Beginning with the line that contains "Open the grid snapping settings icon", transcribe every line through the end of the entries exactly as written, and reproduce nothing else.
⁂
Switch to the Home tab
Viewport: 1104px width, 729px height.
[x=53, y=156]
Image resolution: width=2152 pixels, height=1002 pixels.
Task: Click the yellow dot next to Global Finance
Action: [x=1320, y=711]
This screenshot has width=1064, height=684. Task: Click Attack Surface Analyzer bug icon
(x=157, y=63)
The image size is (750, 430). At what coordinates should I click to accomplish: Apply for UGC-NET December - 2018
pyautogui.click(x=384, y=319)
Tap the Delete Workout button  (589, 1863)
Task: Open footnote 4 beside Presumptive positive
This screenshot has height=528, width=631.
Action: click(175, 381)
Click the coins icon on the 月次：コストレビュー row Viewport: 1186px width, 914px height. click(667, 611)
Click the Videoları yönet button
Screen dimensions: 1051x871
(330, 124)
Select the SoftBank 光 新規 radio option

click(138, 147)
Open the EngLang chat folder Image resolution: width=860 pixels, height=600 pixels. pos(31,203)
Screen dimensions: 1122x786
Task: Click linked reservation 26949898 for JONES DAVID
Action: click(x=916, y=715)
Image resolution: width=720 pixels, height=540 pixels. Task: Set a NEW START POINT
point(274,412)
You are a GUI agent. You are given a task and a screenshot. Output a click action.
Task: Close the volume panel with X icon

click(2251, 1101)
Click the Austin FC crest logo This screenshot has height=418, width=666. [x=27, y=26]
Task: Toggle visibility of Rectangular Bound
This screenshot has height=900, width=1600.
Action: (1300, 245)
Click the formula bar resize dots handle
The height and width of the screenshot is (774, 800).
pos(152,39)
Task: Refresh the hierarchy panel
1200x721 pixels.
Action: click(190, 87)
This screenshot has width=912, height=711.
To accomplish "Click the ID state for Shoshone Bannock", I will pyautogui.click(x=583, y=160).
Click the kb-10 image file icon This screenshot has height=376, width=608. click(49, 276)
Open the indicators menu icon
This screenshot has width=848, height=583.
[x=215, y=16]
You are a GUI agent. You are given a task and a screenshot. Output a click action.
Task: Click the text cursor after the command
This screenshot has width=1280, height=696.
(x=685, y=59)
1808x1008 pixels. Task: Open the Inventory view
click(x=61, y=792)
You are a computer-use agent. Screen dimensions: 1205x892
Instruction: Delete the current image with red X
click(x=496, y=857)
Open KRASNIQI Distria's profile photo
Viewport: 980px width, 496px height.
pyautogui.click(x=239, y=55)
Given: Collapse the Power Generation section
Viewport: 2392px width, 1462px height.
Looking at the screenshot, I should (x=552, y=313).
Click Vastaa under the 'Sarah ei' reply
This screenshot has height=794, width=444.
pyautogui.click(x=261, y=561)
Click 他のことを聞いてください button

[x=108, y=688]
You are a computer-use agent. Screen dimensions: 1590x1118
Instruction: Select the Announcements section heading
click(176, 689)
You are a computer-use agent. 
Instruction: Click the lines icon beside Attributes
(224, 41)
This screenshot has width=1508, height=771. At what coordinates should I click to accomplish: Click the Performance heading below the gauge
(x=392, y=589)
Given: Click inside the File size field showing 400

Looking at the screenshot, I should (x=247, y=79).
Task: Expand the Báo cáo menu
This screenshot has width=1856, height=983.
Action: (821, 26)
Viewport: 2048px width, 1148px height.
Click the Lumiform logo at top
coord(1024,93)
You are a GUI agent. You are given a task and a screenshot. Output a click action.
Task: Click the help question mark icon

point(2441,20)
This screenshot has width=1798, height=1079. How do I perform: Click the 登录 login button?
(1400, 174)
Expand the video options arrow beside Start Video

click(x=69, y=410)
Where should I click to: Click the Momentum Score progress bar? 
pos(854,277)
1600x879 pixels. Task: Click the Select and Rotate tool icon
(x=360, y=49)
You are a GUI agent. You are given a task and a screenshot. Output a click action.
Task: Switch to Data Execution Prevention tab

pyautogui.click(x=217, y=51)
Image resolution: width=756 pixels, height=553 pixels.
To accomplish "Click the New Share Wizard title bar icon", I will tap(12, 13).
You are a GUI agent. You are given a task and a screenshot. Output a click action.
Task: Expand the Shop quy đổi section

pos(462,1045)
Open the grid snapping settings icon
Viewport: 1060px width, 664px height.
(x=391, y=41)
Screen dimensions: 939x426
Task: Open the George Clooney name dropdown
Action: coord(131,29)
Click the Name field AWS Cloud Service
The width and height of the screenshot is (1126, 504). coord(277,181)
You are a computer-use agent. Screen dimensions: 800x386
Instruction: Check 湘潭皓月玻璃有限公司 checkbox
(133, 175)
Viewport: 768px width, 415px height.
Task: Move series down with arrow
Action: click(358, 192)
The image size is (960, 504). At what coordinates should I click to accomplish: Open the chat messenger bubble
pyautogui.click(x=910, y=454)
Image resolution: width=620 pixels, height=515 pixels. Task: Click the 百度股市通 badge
⁂
* Answer area
Open the grid snapping settings icon
Viewport: 1060px width, 664px height.
(x=391, y=41)
Screen dimensions: 939x426
Task: Open the George Clooney name dropdown
Action: coord(131,29)
Click the Name field AWS Cloud Service
The width and height of the screenshot is (1126, 504). coord(277,181)
You are a computer-use agent. Screen dimensions: 800x386
Instruction: Check 湘潭皓月玻璃有限公司 checkbox
(133, 175)
Viewport: 768px width, 415px height.
Task: Move series down with arrow
Action: click(358, 192)
The image size is (960, 504). At what coordinates should I click to accomplish: Open the chat messenger bubble
pyautogui.click(x=910, y=454)
Image resolution: width=620 pixels, height=515 pixels. Task: Click the 百度股市通 badge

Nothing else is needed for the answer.